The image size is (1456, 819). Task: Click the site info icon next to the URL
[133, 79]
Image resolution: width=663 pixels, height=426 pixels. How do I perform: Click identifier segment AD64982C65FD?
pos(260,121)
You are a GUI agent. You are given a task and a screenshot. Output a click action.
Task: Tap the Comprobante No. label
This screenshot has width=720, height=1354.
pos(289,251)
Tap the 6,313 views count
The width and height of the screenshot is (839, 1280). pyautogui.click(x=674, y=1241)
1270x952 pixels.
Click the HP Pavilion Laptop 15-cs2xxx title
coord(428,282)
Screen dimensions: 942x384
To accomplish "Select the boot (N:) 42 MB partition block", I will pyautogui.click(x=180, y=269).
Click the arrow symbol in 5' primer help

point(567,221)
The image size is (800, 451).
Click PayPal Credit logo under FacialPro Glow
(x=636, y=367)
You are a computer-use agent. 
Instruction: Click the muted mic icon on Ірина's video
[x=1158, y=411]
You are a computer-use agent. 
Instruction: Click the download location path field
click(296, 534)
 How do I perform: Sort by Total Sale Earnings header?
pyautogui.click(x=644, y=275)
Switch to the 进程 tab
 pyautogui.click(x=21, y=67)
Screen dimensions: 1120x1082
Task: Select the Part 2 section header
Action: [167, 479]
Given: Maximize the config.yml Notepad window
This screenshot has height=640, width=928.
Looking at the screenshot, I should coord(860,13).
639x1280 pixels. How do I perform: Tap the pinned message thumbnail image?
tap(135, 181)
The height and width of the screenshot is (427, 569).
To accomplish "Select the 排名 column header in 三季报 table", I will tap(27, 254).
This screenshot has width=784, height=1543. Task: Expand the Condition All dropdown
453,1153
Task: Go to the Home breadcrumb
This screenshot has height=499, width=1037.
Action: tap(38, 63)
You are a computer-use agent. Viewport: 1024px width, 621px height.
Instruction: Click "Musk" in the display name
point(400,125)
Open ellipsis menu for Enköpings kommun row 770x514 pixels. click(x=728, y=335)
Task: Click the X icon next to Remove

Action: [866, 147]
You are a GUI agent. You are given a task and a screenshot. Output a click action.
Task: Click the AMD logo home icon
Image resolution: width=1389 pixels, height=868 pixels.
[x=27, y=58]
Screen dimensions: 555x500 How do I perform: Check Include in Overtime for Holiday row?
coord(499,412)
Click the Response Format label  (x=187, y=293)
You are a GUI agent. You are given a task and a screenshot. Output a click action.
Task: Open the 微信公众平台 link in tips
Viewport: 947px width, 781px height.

-------

→ **Problem to solve**
Lines containing the string "Open" in the listing: say how many there are, giving only the number.

→ **Reply**
2